ME: From the way you're treating them, you'd think I've been walking through the catnip mines.
U.C.: Um. I like horses?
ME: Have you ever seen a horse?
U.C.: . . . Maybe.
[UNDERFOOT CAT rubs his face lovingly against my argyle socks]
ME: You do realize this is not normal, don't you?
U.C.: It's not my fault! I was found up a tree! *
ME: Where all the horses wore argyle socks?
U.C.: It was an awesome tree.
---
*True.
truepenny: artist's rendering of Sidneyia inexpectans (writing: glass cat)
ME: Underfoot Cat, what have you done with my glasses?
UNDERFOOT CAT: What makes you think it was me?
ME: Well, there's only the three of us in the house, and it wasn't me and it wasn't Catzilla.
U.C.: How do you know there's only three of us in the house? You could have gremlins! Poltergeists! A secret cat!
ME: No, I couldn't. Besides which, you were sitting beside them on the counter just before they disappeared.
U.C.: That's nothing but circum . . . circumstitial . . .
ME: Circumstantial.
U.C.: I knew that. Circumstantial evidence. Doesn't prove a thing.
ME: And yet, here are my glasses, under the bathtub, and there are you, the only creature in the house who could have knocked them there.
U.C.: Um. I plead the Fifth?
ME: Even if you had Constitutional rights--which you don't--that wouldn't be one of them.
U.C.: All right! All right! I confess! I did it! I did it! I repent!

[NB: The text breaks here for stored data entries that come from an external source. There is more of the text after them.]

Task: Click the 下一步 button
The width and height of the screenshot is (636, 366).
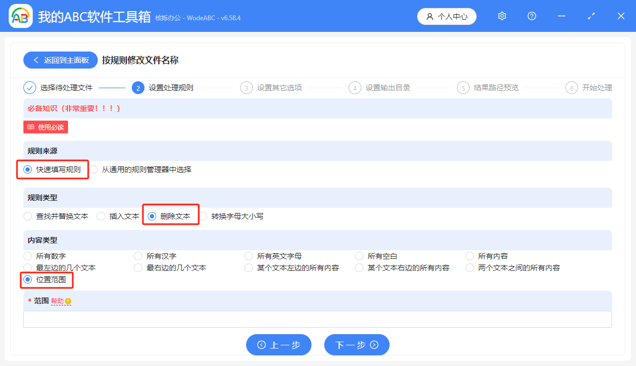Action: (357, 345)
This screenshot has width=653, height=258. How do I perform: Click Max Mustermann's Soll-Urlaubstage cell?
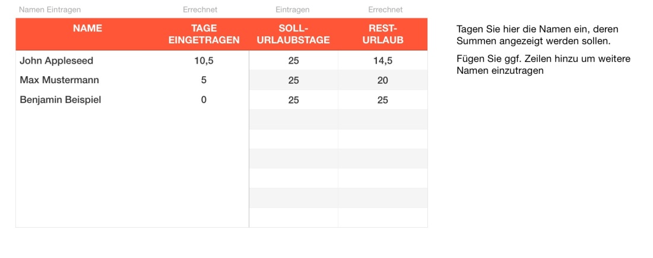point(293,80)
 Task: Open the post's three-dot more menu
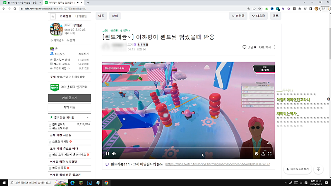tap(275, 47)
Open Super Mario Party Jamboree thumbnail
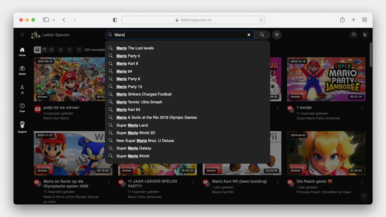This screenshot has width=386, height=217. pyautogui.click(x=326, y=79)
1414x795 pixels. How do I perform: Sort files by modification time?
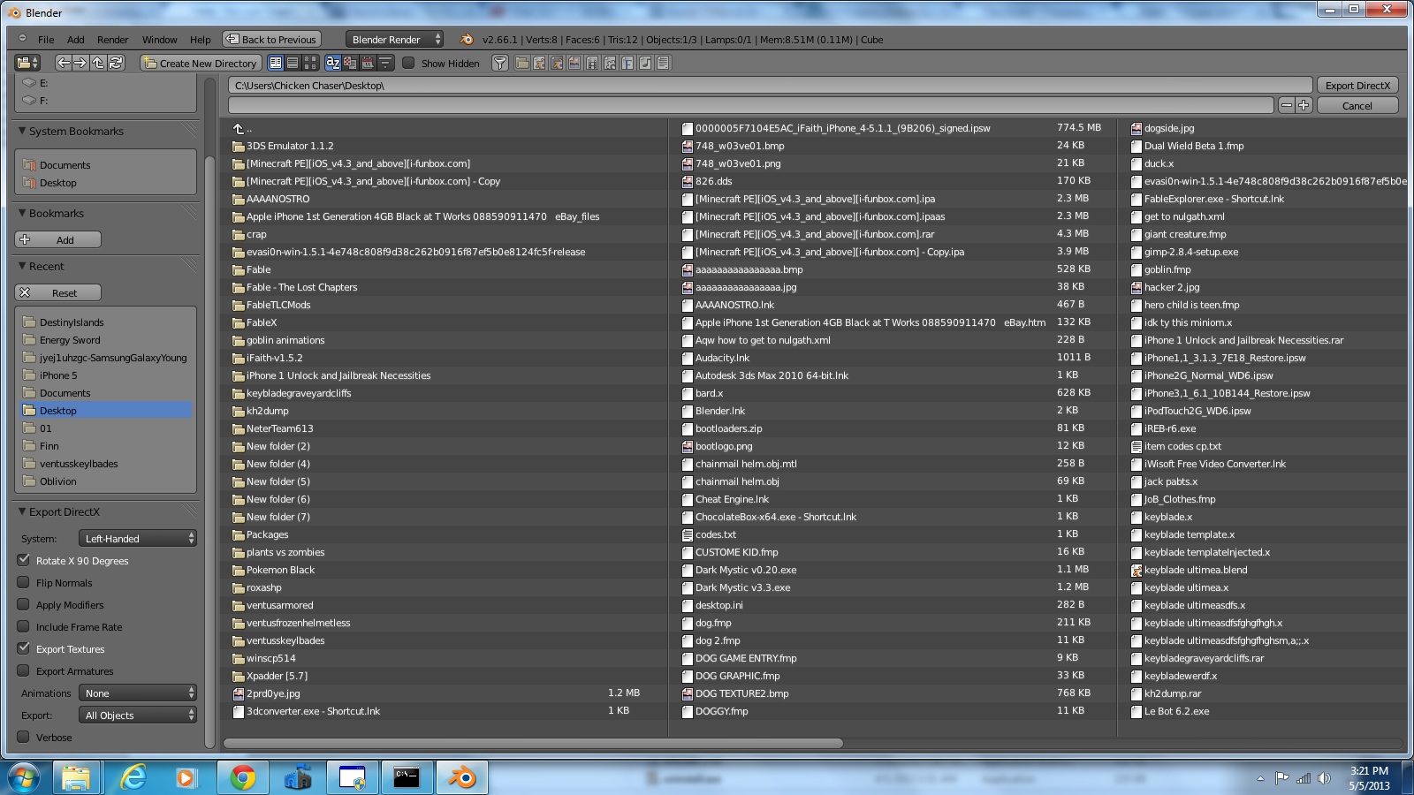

ME: . . . Your repentance looks an awful lot like rolling around on the floor and picking a fight with the bath mat. And losing.
U.C.: 'S not my fault if interpretive dance is the best of my limited options for communication.
ME: [giving up] Yes, let's both just pretend that's what that was. Try to remember that my glasses are not a toy.
U.C.: You say that about everything. [exits grumbling] It was all the Secret Cat's fault anyway.
ME: [after him] We don't have a secret cat!
truepenny: artist's rendering of Sidneyia inexpectans (ws: hamlet)
ME: Underfoot Cat, why are you in the bathtub?
UNDERFOOT CAT: Because.
ME: What are you doing?
U.C.: Stuff.
ME: It looks to me like you're chasing your own tail.
U.C.: . . . Maybe.
ME: You realize this is a misappropriation of the bathtub.
U.C.: I can't hear you over the sound of how awesome I am.
ME: That's you purring.
U.C.: Same difference.
ME: I could turn the water on.
U.C.: You wouldn't.
ME: . . . Maybe.
truepenny: artist's rendering of Sidneyia inexpectans (cats: nom de plume)
[tremendous, drawn-out, and clearly disastrous clattering noise]
Me: Oh my god, cat, what did you do?
Underfoot Cat: [looking innocent, if somewhat alarmed] I have no idea what you're talking about.
[I search the house with great and dour suspicion.]
Me: No, seriously, cat, WHAT DID YOU DO?
Underfoot Cat: This lack of trust wounds me greatly. Just for that, I'm not sayin'.
Me: AUGH!
truepenny: artist's rendering of Sidneyia inexpectans (cats: problem)
Underfoot Cat: What are you doing?
Me: Taking a shower.
Underfoot Cat: Why?
Me: Personal hygiene.
Underfoot Cat: Wtf? Why don't you just use your tongue?
Me: Because reasons.
Underfoot Cat: ... You're not putting me on, are you?